Other approaches to intubation have been evaluated in patients with restricted neck mobility. In a previous similar study, for example, we showed that the tracheas of most such patients can be intubated with a gum elastic bougie and Macintosh laryngoscope [14]. However, intubation with a gum elastic bougie is a two-step process (first insert the bougie into the trachea, then thread the tracheal tube over it into the trachea) and takes longer than intubation with either the Airway Scope or McCoy laryngoscope. Our study design did not permit correlation between Airway Scope efficacy and the modified Cormack and Lehane laryngeal view because direct laryngoscopy was not required with the Airway Scope. However, assuming similar laryngeal view grades in each of the randomised groups, it is reasonable to speculate that the Airway Scope is effective for a grade 3a laryngeal view. Interestingly, we did not observe any grade 3b and 4 views and were thus unable to evaluate the McCoy laryngoscope under those conditions. Our study did not include a third study arm comparing the Macintosh laryngoscope (the most commonly used intubation modality) to the other two intubation techniques. We avoided intubating with a Macintosh laryngoscope because previous studies indicate that application of a cervical collar frequently produces Cormack and Lehane 3 or 4 views [14–16], and that the success rate of intubation with a Macintosh laryngoscope is only about 60% [17]. Instead, we reported laryngoscopic views provided by the Macintosh blade configuration when the McCoy laryngoscope was used. We also avoided a study arm with an intubating laryngeal mask airway because we have previously demonstrated that while the technique has a 96% success rate, it is much slower (60 s) than either system tested in the current study [18]. The Bullard laryngoscope was not included because its reported success rate is < 90% [16].

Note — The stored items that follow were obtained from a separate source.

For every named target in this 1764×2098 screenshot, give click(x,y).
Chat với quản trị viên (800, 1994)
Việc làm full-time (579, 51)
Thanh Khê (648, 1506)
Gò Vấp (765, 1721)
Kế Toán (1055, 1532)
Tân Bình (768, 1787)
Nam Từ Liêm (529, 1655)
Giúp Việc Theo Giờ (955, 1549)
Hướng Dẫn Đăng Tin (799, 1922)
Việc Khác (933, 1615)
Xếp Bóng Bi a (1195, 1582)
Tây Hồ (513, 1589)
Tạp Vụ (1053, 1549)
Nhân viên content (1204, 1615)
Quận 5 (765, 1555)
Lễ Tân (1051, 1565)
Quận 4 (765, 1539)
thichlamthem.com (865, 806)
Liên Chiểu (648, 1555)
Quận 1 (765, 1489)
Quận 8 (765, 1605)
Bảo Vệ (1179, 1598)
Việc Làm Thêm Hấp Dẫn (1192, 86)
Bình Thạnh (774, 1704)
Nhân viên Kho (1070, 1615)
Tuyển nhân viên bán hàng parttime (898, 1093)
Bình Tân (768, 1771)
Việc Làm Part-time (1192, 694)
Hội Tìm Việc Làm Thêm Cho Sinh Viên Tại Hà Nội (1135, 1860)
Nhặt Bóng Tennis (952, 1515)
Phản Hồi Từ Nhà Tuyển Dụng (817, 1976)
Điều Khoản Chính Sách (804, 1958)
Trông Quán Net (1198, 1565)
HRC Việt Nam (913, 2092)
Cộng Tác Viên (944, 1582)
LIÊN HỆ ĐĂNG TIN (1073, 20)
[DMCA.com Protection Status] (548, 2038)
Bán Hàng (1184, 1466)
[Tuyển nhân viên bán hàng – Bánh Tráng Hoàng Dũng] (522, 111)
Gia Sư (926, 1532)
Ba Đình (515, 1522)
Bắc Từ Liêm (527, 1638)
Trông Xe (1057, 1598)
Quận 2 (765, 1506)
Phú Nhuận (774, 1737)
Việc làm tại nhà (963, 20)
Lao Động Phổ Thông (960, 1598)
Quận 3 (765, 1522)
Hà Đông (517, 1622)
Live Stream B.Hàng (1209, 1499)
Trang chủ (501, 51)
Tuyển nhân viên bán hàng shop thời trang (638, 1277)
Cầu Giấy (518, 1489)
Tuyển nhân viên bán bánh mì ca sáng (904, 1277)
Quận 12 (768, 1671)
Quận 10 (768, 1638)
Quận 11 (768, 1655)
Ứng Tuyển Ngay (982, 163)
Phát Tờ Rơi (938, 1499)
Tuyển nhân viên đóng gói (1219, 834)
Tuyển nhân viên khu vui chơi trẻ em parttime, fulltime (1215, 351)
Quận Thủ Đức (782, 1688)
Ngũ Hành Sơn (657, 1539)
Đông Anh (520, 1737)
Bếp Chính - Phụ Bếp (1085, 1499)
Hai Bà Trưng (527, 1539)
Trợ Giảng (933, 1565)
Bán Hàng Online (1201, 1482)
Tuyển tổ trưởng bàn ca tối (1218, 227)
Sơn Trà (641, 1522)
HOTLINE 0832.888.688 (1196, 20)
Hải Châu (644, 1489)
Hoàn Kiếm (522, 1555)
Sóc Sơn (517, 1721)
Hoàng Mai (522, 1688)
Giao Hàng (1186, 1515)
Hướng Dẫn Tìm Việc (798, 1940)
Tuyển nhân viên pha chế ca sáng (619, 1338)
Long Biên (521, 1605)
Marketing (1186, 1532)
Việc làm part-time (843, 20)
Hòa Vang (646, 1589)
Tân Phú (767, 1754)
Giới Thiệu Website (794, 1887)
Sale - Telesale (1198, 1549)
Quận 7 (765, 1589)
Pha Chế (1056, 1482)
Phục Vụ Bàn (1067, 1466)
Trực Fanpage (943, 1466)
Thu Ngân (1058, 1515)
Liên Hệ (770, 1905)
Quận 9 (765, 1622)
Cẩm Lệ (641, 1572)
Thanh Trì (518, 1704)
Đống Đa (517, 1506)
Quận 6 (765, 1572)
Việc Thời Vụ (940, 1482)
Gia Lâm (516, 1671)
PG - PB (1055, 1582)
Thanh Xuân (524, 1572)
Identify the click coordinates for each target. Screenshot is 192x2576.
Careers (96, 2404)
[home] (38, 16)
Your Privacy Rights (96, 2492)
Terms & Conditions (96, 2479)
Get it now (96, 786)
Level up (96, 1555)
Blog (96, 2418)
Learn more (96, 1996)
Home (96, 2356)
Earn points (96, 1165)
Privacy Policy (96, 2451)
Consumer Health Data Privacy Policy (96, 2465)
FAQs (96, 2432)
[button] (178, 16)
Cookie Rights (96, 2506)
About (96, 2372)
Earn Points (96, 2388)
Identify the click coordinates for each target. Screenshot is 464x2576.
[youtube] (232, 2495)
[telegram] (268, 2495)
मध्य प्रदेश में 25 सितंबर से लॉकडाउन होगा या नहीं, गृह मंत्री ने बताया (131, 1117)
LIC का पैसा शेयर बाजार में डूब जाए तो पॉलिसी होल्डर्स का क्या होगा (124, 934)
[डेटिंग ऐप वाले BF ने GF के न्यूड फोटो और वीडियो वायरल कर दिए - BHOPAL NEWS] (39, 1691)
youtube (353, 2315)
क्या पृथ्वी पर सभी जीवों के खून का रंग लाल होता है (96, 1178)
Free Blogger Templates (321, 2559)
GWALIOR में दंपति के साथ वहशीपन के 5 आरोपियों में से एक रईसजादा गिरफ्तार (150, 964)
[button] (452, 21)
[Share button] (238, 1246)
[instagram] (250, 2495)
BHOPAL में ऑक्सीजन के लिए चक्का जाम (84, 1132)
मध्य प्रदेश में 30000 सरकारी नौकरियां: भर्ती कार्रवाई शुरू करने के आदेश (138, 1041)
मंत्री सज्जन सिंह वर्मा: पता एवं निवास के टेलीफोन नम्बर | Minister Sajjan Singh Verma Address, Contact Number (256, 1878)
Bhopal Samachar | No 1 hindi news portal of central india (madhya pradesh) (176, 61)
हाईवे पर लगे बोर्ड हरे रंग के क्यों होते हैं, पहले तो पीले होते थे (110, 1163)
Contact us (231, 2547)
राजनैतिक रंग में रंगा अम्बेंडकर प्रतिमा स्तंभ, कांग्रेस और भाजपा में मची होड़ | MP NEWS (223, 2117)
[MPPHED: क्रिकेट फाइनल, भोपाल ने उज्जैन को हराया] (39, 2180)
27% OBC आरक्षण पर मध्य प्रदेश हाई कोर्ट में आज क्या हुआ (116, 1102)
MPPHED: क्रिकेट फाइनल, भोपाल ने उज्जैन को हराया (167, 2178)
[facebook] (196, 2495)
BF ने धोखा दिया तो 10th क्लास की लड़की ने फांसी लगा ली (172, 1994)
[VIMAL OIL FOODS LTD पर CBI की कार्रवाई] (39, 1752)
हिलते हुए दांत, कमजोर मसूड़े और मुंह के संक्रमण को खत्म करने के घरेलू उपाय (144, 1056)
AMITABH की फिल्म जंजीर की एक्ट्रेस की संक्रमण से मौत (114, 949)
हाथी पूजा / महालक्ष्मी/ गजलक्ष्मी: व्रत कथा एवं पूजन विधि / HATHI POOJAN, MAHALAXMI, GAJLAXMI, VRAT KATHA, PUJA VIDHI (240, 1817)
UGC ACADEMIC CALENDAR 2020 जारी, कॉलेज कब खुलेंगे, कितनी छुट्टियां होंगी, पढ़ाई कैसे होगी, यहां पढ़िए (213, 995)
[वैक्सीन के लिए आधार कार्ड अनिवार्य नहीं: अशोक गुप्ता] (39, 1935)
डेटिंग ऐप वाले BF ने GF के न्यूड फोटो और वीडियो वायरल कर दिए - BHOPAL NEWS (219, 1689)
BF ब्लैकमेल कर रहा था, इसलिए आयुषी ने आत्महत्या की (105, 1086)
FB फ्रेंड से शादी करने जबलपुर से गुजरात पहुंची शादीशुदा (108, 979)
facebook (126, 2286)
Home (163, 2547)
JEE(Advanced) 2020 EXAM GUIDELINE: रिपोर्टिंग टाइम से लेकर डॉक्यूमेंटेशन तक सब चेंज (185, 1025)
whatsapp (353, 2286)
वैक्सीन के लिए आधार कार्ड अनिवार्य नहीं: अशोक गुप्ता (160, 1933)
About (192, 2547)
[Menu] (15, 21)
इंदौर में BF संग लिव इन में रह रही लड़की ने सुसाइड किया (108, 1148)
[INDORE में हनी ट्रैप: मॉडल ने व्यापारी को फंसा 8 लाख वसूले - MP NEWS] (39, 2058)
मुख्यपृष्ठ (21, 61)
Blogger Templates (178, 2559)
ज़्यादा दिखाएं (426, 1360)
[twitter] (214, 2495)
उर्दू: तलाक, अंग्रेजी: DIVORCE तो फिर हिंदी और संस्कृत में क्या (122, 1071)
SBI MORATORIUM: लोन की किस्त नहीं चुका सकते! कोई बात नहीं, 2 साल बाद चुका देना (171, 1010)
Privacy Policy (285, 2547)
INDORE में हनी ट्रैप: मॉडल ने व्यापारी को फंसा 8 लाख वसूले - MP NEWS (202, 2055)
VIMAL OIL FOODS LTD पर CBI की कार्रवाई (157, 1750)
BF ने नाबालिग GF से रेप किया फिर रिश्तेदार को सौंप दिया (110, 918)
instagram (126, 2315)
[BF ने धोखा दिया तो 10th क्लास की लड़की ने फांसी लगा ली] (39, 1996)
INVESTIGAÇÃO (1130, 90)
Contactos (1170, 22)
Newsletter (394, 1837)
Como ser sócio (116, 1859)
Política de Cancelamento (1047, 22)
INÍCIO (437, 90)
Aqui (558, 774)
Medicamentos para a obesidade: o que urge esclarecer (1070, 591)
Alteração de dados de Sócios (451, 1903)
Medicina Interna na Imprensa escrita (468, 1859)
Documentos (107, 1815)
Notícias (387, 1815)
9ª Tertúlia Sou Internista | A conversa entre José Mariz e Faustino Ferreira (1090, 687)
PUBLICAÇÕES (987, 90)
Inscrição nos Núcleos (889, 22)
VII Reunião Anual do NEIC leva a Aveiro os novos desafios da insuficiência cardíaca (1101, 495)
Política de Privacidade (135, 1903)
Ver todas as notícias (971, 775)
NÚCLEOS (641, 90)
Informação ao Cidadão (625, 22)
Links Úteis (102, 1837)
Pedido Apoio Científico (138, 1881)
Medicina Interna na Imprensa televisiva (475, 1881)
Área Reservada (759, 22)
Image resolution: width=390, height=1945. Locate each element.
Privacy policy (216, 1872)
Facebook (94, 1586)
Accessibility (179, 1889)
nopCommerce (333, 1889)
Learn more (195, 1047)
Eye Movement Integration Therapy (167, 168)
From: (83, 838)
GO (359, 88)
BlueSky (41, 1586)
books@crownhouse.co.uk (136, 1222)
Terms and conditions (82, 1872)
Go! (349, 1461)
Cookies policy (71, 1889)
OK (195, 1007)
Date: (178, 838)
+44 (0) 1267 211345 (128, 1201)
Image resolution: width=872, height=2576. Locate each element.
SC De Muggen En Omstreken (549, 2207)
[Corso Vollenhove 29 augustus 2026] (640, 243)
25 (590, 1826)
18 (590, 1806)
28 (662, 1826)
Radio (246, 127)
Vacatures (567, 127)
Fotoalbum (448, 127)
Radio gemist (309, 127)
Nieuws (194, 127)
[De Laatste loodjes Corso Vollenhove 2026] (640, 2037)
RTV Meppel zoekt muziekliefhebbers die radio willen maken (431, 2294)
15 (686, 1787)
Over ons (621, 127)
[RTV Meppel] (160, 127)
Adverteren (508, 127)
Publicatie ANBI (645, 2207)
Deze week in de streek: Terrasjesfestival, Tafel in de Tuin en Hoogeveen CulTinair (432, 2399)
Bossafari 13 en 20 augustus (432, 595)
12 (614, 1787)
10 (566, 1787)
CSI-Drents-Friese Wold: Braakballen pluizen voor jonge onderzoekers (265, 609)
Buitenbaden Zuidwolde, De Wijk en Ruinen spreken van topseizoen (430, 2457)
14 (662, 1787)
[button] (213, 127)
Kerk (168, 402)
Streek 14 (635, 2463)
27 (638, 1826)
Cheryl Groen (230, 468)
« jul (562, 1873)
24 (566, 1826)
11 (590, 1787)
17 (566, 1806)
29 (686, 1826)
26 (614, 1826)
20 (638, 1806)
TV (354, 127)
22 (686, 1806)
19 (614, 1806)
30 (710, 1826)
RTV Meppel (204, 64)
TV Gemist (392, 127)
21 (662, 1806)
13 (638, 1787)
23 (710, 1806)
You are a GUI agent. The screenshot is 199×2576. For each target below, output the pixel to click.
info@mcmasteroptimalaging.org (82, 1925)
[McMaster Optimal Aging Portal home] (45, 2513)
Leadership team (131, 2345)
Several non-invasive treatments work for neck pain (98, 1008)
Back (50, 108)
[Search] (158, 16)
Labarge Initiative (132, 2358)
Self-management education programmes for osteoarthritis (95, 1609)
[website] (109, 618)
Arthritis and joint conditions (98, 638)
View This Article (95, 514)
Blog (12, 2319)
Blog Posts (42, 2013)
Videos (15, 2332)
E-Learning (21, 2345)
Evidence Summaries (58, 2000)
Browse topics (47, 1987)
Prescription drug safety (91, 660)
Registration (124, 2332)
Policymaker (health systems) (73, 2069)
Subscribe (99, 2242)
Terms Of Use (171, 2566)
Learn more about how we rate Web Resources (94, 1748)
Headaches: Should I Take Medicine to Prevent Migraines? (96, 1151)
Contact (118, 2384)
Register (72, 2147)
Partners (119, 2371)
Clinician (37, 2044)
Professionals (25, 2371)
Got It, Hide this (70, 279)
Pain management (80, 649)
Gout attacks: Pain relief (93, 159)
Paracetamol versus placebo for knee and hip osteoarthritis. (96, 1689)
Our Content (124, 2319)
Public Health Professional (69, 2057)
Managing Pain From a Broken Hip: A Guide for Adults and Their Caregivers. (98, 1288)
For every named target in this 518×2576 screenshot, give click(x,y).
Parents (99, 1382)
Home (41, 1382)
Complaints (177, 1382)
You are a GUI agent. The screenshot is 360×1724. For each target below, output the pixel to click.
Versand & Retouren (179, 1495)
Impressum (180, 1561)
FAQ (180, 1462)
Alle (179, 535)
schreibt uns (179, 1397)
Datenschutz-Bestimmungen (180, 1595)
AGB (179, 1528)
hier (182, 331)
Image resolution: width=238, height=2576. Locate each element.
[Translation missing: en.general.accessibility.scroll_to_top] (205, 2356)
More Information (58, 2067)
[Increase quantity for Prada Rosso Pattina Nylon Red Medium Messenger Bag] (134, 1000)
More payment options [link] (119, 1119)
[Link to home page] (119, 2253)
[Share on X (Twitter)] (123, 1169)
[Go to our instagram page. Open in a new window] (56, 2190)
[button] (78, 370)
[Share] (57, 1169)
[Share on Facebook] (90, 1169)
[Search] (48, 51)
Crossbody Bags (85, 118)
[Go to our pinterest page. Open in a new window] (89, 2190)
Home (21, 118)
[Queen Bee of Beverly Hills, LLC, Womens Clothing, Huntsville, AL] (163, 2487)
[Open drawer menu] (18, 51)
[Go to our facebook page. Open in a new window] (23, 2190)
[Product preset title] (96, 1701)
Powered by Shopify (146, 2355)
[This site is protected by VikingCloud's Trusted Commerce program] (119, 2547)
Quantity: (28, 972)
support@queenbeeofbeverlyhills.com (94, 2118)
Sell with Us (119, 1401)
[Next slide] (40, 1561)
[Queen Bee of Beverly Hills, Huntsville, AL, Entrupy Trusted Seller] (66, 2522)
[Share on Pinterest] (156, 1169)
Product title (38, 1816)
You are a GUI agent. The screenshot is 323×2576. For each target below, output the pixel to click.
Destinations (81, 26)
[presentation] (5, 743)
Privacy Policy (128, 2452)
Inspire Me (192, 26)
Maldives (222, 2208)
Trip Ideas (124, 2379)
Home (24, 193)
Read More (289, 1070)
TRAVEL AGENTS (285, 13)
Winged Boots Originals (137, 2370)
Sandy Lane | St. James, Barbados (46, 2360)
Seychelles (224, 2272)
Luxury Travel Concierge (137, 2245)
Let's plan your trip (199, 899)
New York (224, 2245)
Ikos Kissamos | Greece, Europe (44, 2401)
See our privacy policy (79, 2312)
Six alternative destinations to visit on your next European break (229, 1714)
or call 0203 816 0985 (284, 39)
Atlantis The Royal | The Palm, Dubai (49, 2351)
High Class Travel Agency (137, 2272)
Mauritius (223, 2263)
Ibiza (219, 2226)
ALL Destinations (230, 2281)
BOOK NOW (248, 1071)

In conclusion, both the Airway Scope and the McCoy laryngoscope offer high success rates when difficult airways are simulated by application of a rigid cervical collar. However, the Airway Scope was ∼ 10 s faster and less likely to result in oesophageal intubation than the McCoy laryngoscope. The Airway Scope thus appears preferable, especially when accidental oesophageal intubation is best avoided.

Competing interests

No corporate funds supported this project. The Airway Scope was loaned to the investigators by the manufacturer. None of the authors has a personal financial interest in the outcome of this research.